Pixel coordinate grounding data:
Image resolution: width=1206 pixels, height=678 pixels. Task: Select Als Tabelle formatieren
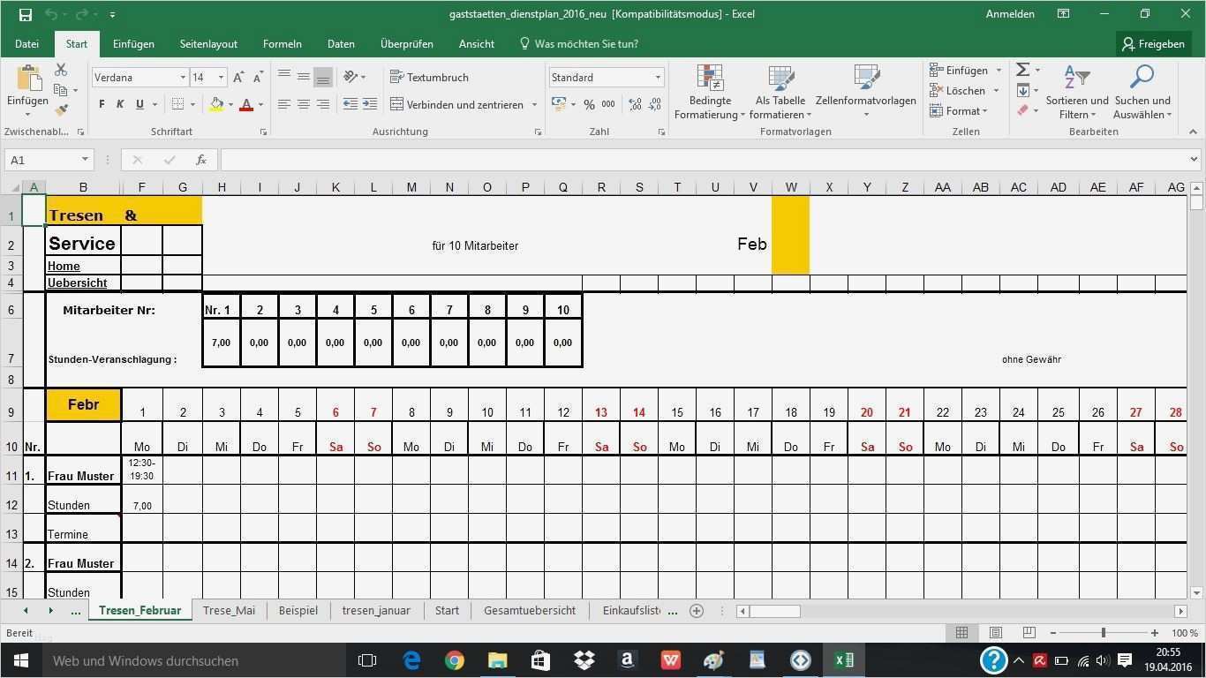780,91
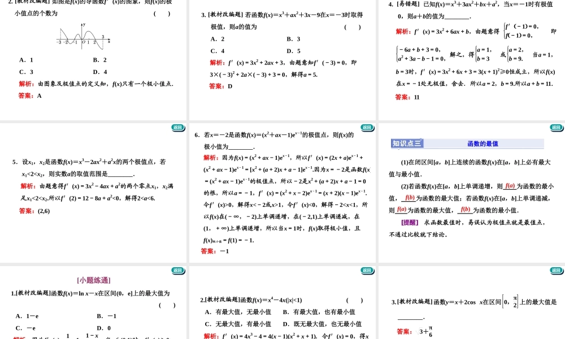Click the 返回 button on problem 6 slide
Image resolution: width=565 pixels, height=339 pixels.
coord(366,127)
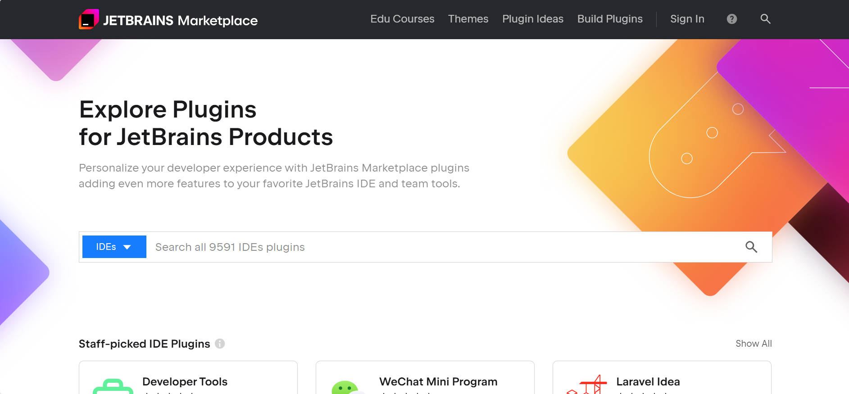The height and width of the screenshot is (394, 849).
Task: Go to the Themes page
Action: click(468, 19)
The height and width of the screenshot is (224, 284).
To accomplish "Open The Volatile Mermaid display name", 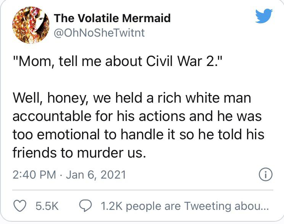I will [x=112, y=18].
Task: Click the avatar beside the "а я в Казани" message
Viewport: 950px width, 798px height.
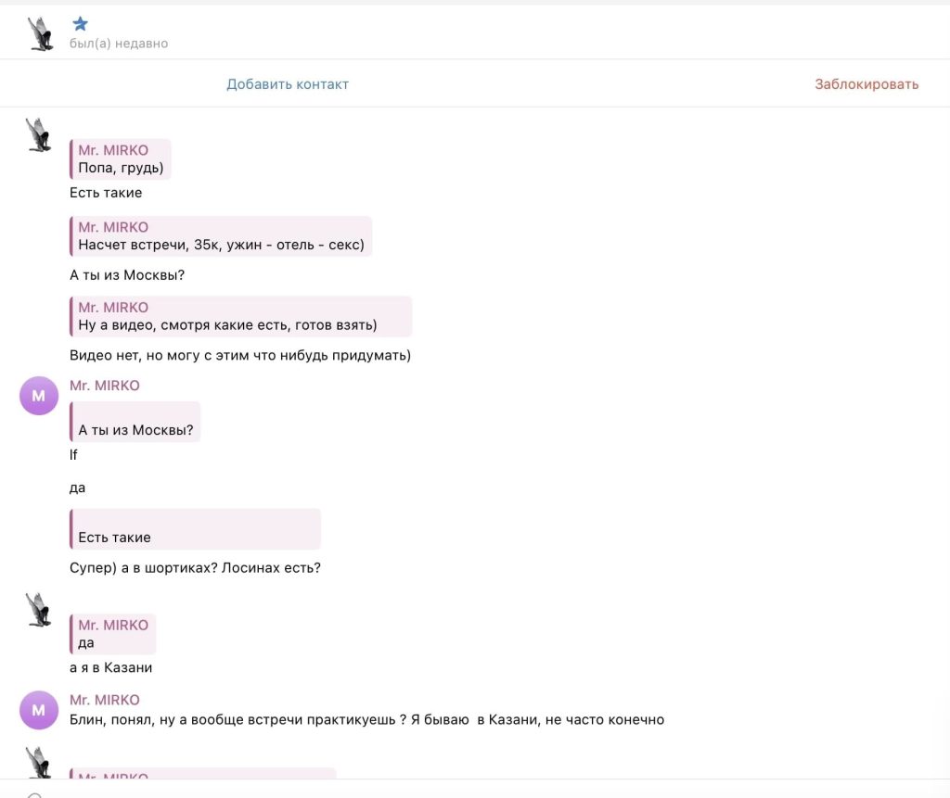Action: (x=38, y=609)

**YOUR INSTRUCTIONS**.
Copy nothing past the line containing "The height and width of the screenshot is (224, 284).": reproduce every line from the start of the records up to it, skipping pictures.

**REPLY**.
Image resolution: width=1206 pixels, height=678 pixels. Task: Select Als Tabelle formatieren
780,91
Click the 返回 button on problem 6 slide
Image resolution: width=565 pixels, height=339 pixels.
coord(366,127)
The height and width of the screenshot is (394, 849).
Task: Go to the Themes page
Action: click(468, 19)
The height and width of the screenshot is (224, 284).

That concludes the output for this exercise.